The term qawwal translates as ‘he who sings the utterances of the Prophet’, and scholars consider the tradition to have arisen from a fusion of Islamic doctrine and Hindu beliefs around how musical experience can be a route to liberation. According to legend, the genre was created by Amir Khusrau, a legendary 13th-century scholar, historian, diplomat, and composer, who is said to have conjured new song forms in order to please his own teacher, Sufi master Nizamuddin Auliya.
Even today, qawwali lyrics are mostly drawn from the work of Sufi mystical poets, and are correspondingly rich in symbolism, metaphor, and vivid depiction of sensory experience. Songs are long (often upwards of 20 minutes each), and performed in groups, with a main singer leading the rest through multiple verse-chorus sequences, backed by some combination of harmonium, tabla, dholak, and hand-claps. Vocalists will improvise too, drawing from the Hindustani raga system without being too closely moored to its strictures.
You may in fact be familiar with the sounds of qawwali already, even if you don’t know them by name. Nusrat Fateh Ali Khan became the genre’s original superstar in the late 20th century, taking the music out of the shrines of the Subcontinent and introducing it to millions through global tours, TV appearances, and hundreds of albums.

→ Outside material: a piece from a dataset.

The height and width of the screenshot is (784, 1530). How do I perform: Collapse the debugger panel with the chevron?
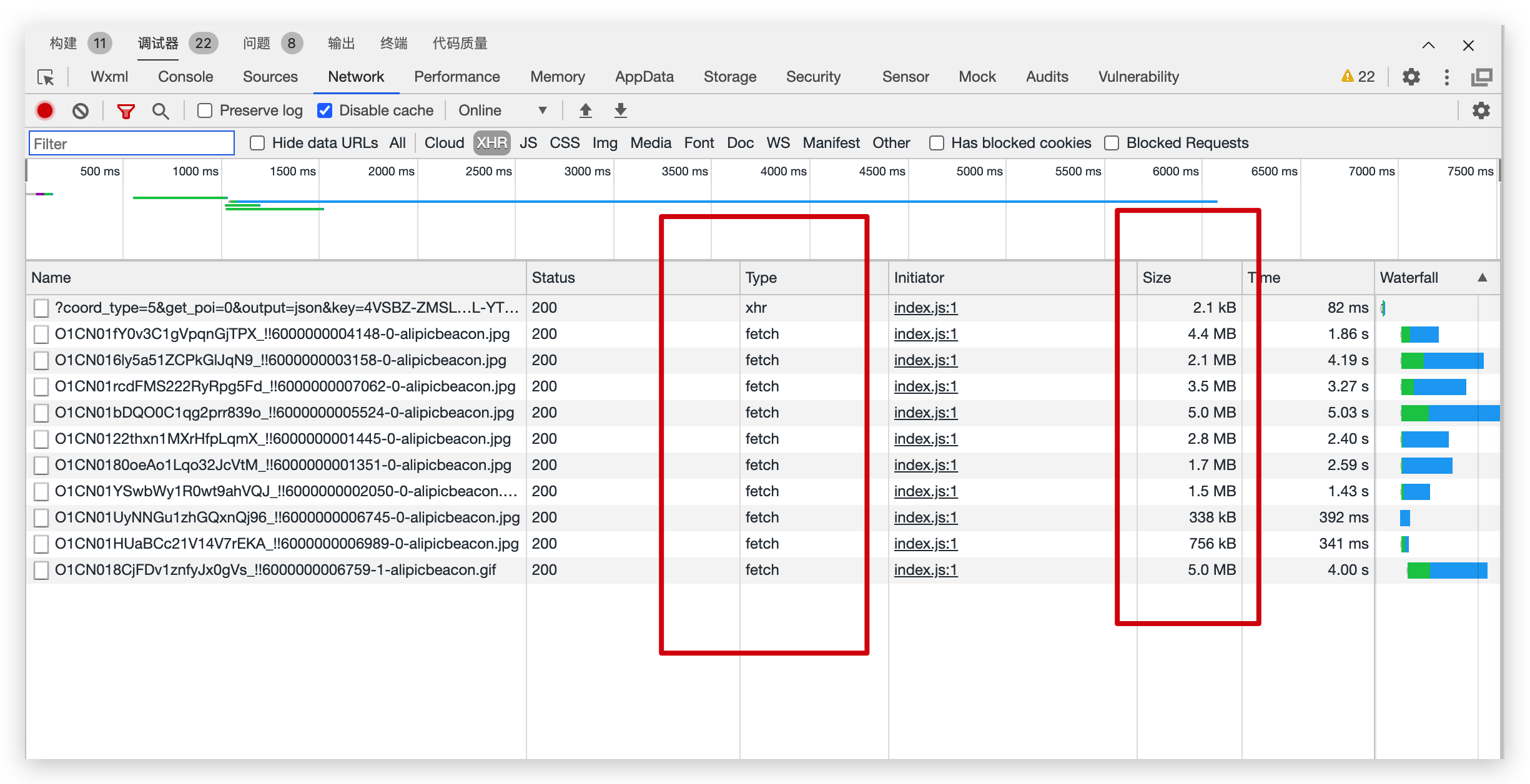(x=1428, y=45)
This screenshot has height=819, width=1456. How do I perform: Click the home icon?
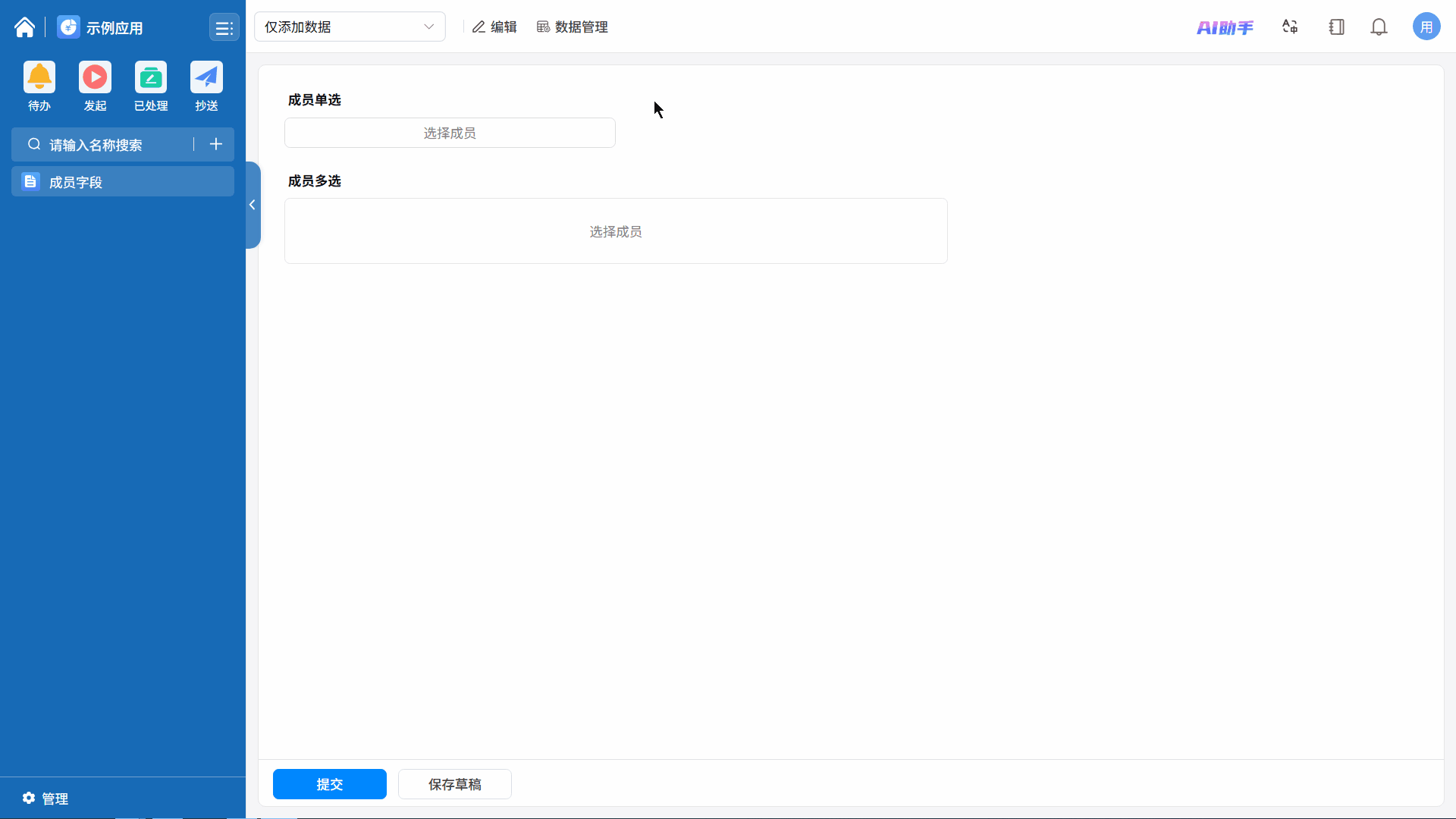tap(24, 27)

Khan’s voice, which still turns up regularly in films, adverts, and remixes, is often described as being among the world’s most powerful. His countless adherents came to include legends from many traditions – vocal virtuoso Jeff Buckley described him as “my hero…I listen to him every day”, and took to performing Yeh Jo Halka Halka Suroor Hai in New York’s Sin-é cafe in the early 90s. (He was overjoyed to eventually meet his idol in 1996.)
A warm, exuberant character, Khan’s goal was always clear: “If even just one out of one thousand listeners feels spiritually uplifted, then my job, as one who tries to reduce the distance between the Creator and the created, is done”.